God’s Faithfulness to Israel
If God does not show special favor to Israel at the final judgment, wouldn’t God be unfaithful to His promises, specifically to save Israel (3:1-8)? This question may not seem important to most of us, since we are not Jews, but the question of God’s faithfulness is of prime importance. If God cannot be trusted to keep His promises to the Jews, how can we trust Him to do anything for us Gentiles? If God is unfaithful, how can we trust Him to be outpoured love for us and to save us? So Paul says: "Let God be true and every man a liar" (3:4). God’s faithfulness and justice must never be questioned, for unless we can trust Him to be both completely just and merciful in His ruling of the universe, we have no hope. So God is showing His faithfulness to Israel when He judges her for her sins, because He promised that there would be certain consequences for disobedience. If God did not judge sin, He would be like the unreliable and unloving parent who refused to give his children consequences for their misbehavior. Ultimately those children will destroy their own lives because the parent refused to do the hard thing by laying down and carrying out consequences for disobedience. If God saved people despite their disobedience, where would His love and justice be? So God, to be faithful, loving and just, must carry out the consequence He laid down for sin, the sentence of death which He threatened as the wages of sin.
God’s Answer to Man’s Failure
So Paul concludes that Jew and Gentile alike are under a sentence of condemnation (3:9).
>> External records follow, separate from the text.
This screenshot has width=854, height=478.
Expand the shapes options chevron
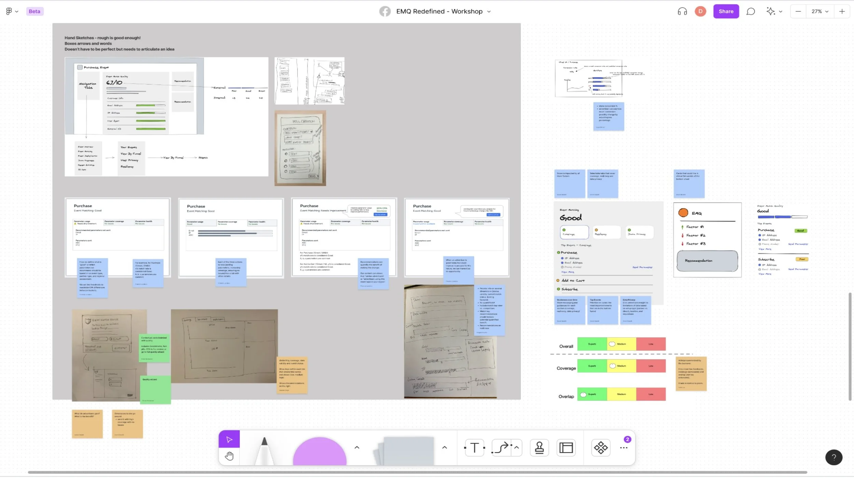pos(357,448)
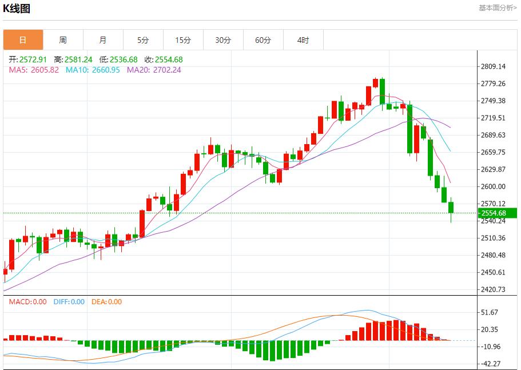Click the 高:2581.24 high price value

(73, 59)
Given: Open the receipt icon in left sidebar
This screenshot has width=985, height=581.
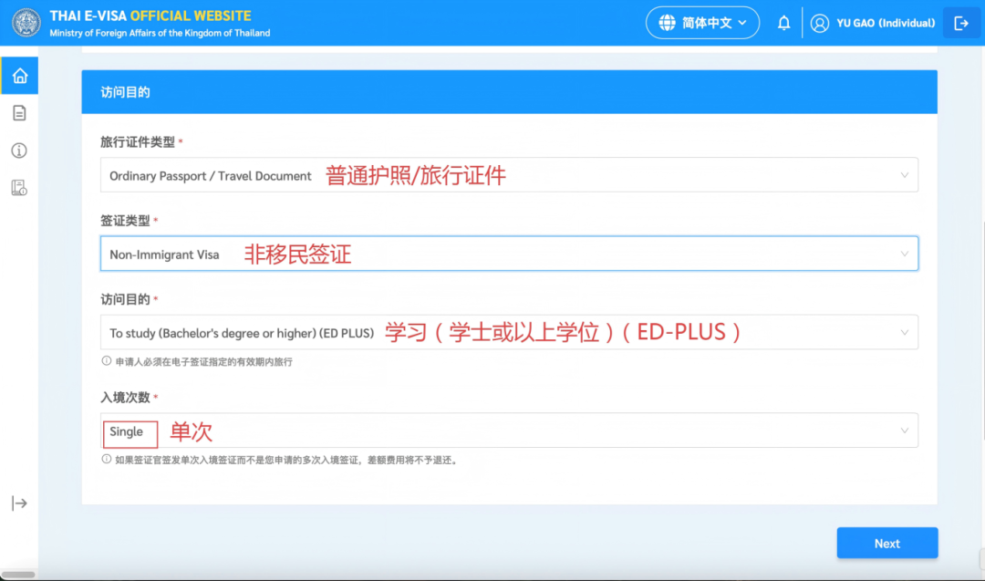Looking at the screenshot, I should coord(19,188).
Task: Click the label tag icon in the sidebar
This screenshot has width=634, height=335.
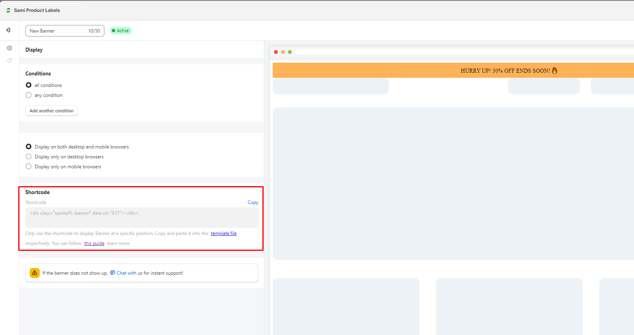Action: [10, 60]
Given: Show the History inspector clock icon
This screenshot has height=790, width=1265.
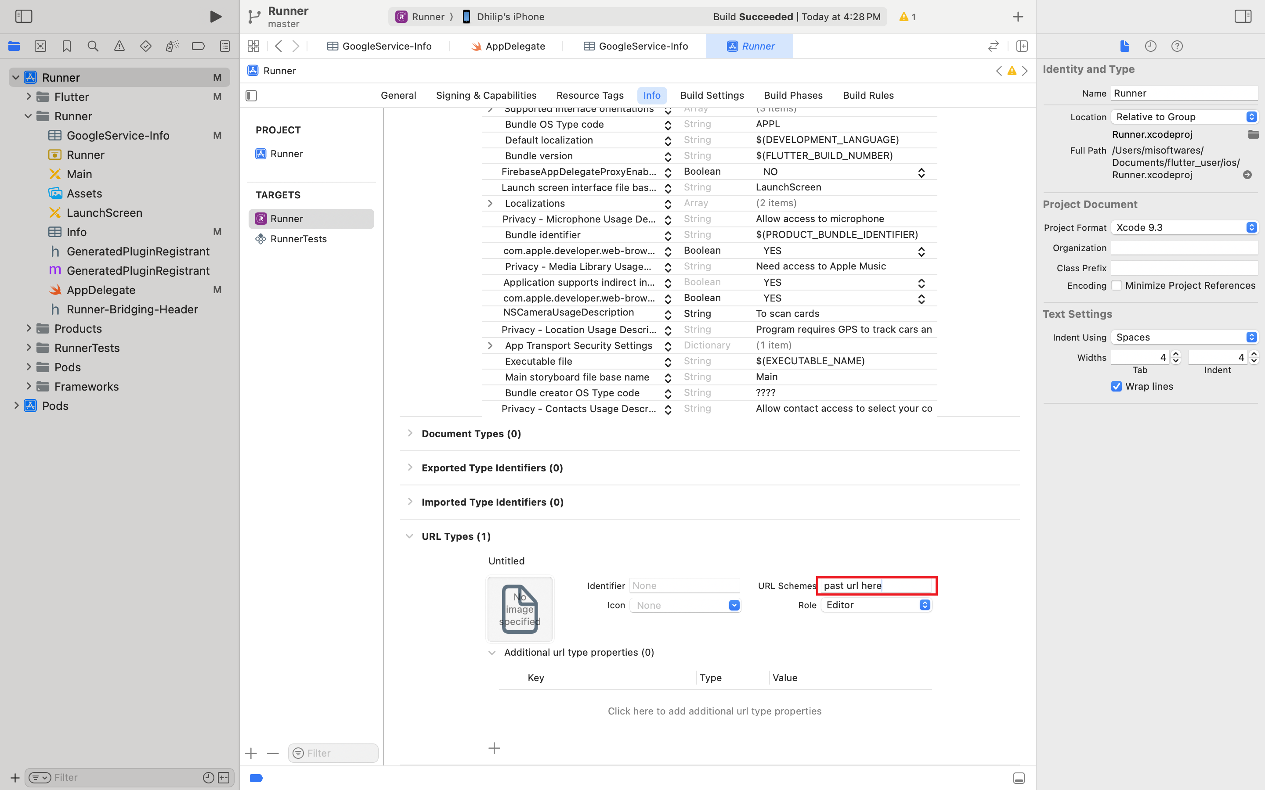Looking at the screenshot, I should 1151,46.
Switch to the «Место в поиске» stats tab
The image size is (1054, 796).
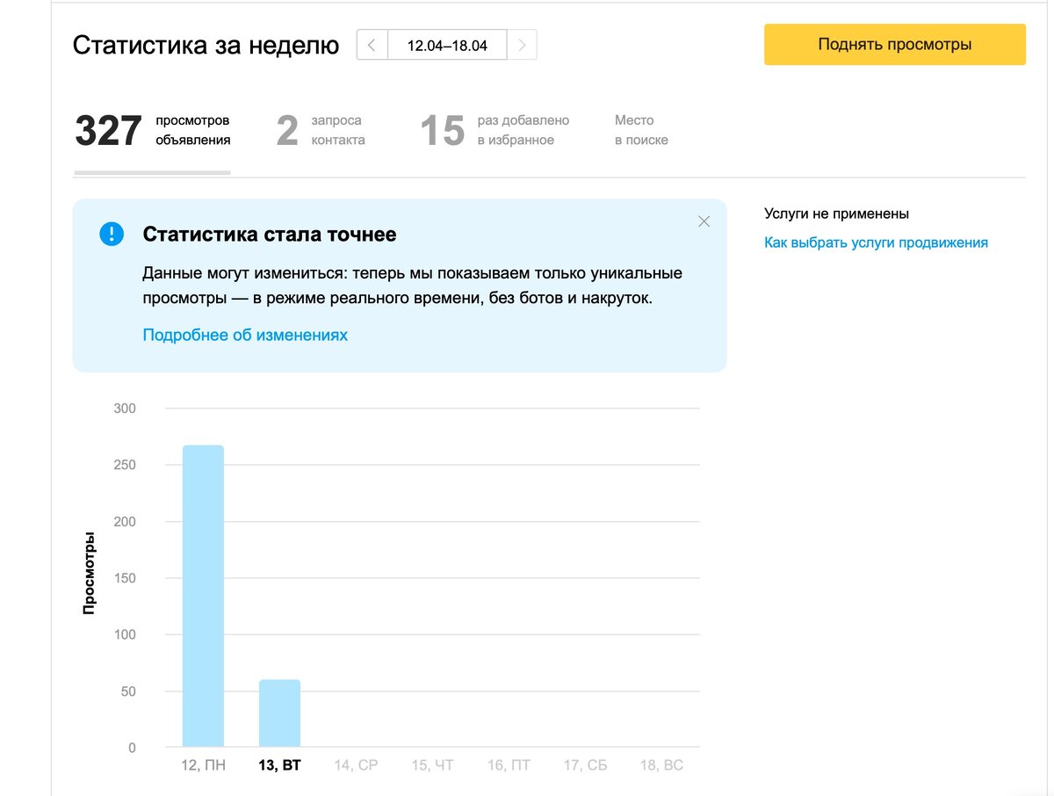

No one is righteous, no one seeks or fears God, no one does good, but rather all have become useless vessels (3:10-18). But since it is true that everyone in the whole world has failed to keep God’s requirements, and since it is also true that God will judge everyone according to what they have done, how will anyone avoid going to hell? How will anyone be saved if judgment is according to works? One might expect that humanity would do better once they were given the explicit laying out of God’s requirements in the law, but such is not, in fact, the case. Even with explicit knowledge of God’s will, humanity has not done better, but worse! Through the law we become conscious of sin (3:19-20)! The law only reveals the rebellion that lurks in the depths of the human heart. It cannot save us from our sinful condition. Therefore, no one will be declared righteous at the final judgment on the basis of keeping the law, because an external law cannot change the condition of the human he. If even with the help of the law the Jews are exposed as rebellious and sinful, how much more we Gentiles who were never under the law! So in giving the law to the Jews, God takes away our excuse that we never knew God’s will in order to keep it, for even when we have a knowledge of God’s will, we still fail to do it.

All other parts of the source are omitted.